_Task objective_. Reproduce only the lines of the material below that start at the line containing "Image resolution: width=95, height=2576." and stop at the line containing "Тажикискей (290, 746)". Keep both end lines.

_Source data_.
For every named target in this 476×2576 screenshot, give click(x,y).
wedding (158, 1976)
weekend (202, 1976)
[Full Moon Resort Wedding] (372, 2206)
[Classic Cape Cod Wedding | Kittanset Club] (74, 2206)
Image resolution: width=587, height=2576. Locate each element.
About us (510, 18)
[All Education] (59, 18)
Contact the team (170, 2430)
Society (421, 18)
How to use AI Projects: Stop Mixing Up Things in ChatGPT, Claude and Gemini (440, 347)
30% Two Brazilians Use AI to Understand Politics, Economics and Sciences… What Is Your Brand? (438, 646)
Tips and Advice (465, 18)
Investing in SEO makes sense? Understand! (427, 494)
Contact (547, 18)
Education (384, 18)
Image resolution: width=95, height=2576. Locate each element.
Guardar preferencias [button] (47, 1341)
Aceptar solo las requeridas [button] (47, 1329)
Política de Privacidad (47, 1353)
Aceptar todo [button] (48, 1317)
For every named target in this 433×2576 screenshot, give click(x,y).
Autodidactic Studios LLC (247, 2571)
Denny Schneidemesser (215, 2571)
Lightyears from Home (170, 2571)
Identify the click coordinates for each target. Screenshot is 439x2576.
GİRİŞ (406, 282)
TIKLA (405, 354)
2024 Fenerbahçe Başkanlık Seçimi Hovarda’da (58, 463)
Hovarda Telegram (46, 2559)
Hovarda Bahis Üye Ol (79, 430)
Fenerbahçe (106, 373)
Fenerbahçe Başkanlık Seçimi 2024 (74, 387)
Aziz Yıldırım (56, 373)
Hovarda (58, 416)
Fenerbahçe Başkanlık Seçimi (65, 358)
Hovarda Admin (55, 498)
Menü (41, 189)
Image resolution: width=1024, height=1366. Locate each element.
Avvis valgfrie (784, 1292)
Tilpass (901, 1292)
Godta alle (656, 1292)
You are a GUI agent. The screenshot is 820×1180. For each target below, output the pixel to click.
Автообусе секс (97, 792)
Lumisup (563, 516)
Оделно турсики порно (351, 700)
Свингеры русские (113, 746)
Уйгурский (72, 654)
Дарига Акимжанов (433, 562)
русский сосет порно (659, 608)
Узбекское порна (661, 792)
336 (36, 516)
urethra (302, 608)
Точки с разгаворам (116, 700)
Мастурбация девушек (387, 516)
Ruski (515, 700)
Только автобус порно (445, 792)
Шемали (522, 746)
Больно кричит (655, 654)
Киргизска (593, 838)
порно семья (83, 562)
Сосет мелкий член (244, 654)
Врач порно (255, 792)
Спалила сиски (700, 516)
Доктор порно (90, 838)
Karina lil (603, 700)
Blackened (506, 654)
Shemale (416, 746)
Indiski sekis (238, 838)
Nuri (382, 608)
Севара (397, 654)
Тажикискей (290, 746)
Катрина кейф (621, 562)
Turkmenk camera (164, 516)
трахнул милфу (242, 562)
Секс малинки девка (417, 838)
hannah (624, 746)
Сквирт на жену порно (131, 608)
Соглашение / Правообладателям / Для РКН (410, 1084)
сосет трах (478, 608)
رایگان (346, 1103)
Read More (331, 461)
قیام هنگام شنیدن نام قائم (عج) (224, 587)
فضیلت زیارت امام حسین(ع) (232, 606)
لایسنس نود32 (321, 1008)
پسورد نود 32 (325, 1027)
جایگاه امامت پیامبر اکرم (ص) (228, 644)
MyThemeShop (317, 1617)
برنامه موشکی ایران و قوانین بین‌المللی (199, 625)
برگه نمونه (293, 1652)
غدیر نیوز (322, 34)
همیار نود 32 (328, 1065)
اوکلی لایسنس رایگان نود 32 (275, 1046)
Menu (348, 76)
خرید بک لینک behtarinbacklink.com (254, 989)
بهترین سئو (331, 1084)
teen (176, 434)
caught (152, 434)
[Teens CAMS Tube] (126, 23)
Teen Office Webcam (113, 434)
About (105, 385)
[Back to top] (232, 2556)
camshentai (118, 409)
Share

_Reply_.
Image resolution: width=95, height=2576. Locate each element.
Guardar preferencias [button] (47, 1341)
Aceptar solo las requeridas [button] (47, 1329)
Política de Privacidad (47, 1353)
Aceptar todo [button] (48, 1317)
For every named target in this 433×2576 screenshot, give click(x,y).
Autodidactic Studios LLC (247, 2571)
Denny Schneidemesser (215, 2571)
Lightyears from Home (170, 2571)
Identify the click coordinates for each target. Screenshot is 439x2576.
GİRİŞ (406, 282)
TIKLA (405, 354)
2024 Fenerbahçe Başkanlık Seçimi Hovarda’da (58, 463)
Hovarda Telegram (46, 2559)
Hovarda Bahis Üye Ol (79, 430)
Fenerbahçe (106, 373)
Fenerbahçe Başkanlık Seçimi 2024 (74, 387)
Aziz Yıldırım (56, 373)
Hovarda (58, 416)
Fenerbahçe Başkanlık Seçimi (65, 358)
Hovarda Admin (55, 498)
Menü (41, 189)
Image resolution: width=1024, height=1366. Locate each element.
Avvis valgfrie (784, 1292)
Tilpass (901, 1292)
Godta alle (656, 1292)
You are a GUI agent. The screenshot is 820×1180. For each target below, output the pixel to click.
Автообусе секс (97, 792)
Lumisup (563, 516)
Оделно турсики порно (351, 700)
Свингеры русские (113, 746)
Уйгурский (72, 654)
Дарига Акимжанов (433, 562)
русский сосет порно (659, 608)
Узбекское порна (661, 792)
336 (36, 516)
urethra (302, 608)
Точки с разгаворам (116, 700)
Мастурбация девушек (387, 516)
Ruski (515, 700)
Только автобус порно (445, 792)
Шемали (522, 746)
Больно кричит (655, 654)
Киргизска (593, 838)
порно семья (83, 562)
Сосет мелкий член (244, 654)
Врач порно (255, 792)
Спалила сиски (700, 516)
Доктор порно (90, 838)
Karina lil (603, 700)
Blackened (506, 654)
Shemale (416, 746)
Indiski sekis (238, 838)
Nuri (382, 608)
Севара (397, 654)
Тажикискей (290, 746)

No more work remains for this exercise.